La météo est et reste un sujet majeur dans le commerce du fourrage. Dans le sud du pays en particulier, une quantité importante de blé a été battue, mais le foin n'a pas été entièrement emporté par les averses. Les variations de précipitations sont importantes, ce qui n'améliore certainement pas le moral.
Un temps clément pendant la récolte des céréales. C'est ce qu'espèrent de nombreux négociants, mais ce n'est pas le cas actuellement. Ce temps changeant ne facilite pas le commerce de la paille. Certains agriculteurs sont prudents et démarrent leurs broyeurs à l'avance. D'autres ont laissé tomber de la paille, mais attendent maintenant avec impatience qu'elle soit ramassée. « Les averses de quelques millimètres, surtout, sont mortelles », soupire un négociant. « Elles sont pratiquement inutiles pour le maïs, l'herbe ou les pommes de terre, par exemple, mais on en a fini avec le battage ou la mise en balles. » Ce climat capricieux n'est pas seulement un problème aux Pays-Bas. Il est également changeant en Allemagne, et dans une moindre mesure en France. C'est en partie la raison pour laquelle le commerce de la paille reste instable.
Le prix indicatif DCA pour la paille de blé est cette semaine de 145 € la tonne et pour la paille d'orge de 140 € la tonne. Si la météo est stable, les négociants en fourrage prévoient une réduction de la quantité de paille coupée et une disponibilité rapide d'une quantité relativement importante.

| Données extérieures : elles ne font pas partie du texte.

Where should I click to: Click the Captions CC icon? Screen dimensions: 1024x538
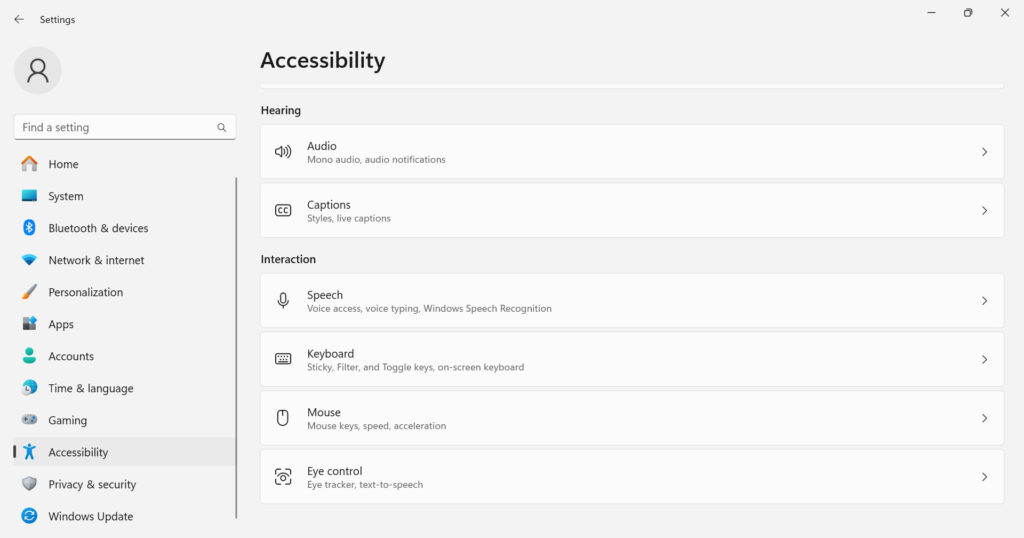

Dans ce cas, le prix pourrait encore baisser. S'il reste volatil, il pourrait bien rester stable.
Le foin de graminées est un peu comme la paille. Un peu de battage a été effectué, mais il reste difficile de bien enfouir le foin. Selon les sources internes, la demande provient principalement des clients réguliers, mais le marché du foin de graminées est généralement peu actif. Le prix indicatif du DCA varie de 140 à 150 €, selon la variété.
Ambiance estivale
Dans le secteur des sous-produits, ce sont principalement les fermetures estivales qui provoquent des troubles. Les transformateurs de pommes de terre, en particulier, sont au ralenti en raison de la transition entre les anciennes et les nouvelles récoltes. Certains fournisseurs signalent des stocks limités de pommes de terre effilées ou d'épluchures à la vapeur, mais la plupart ont constitué des stocks pour continuer à approvisionner leurs clients habituels. L'offre de pommes de terre fourragères est légèrement inférieure à celle des dernières semaines, mais il en reste encore beaucoup. Les usines se tournent désormais vers les pommes de terre nouvelles. Les transformateurs ont été très critiques à l'égard des dernières pommes de terre anciennes, et il reste à voir comment ils géreront les nouvelles. Le prix indicatif DCA des pommes de terre fourragères est de 30 € la tonne.
Les sous-produits céréaliers sont un peu plus stables. Pour les drêches de brasserie, les écarts de prix entre les fournisseurs sont assez importants. Certains proposent des prix compétitifs d'environ 3,50 € par % de matière sèche, tandis qu'à l'autre extrémité du spectre, on peut également proposer 3,70 €. Le prix indicatif DCA pour les drêches de brasserie reste stable à 3,60 € par % de matière sèche.
Le commerce d'ensilage d'herbe et de maïs est limité. Les matières premières de bonne qualité sont recherchées, mais les vendeurs les proposent en quantités limitées. Ce n'est pas inhabituel. Le prix indicatif DCA pour l'ensilage de maïs est de 90 € la tonne et celui pour l'ensilage d'herbe de 80 € la tonne.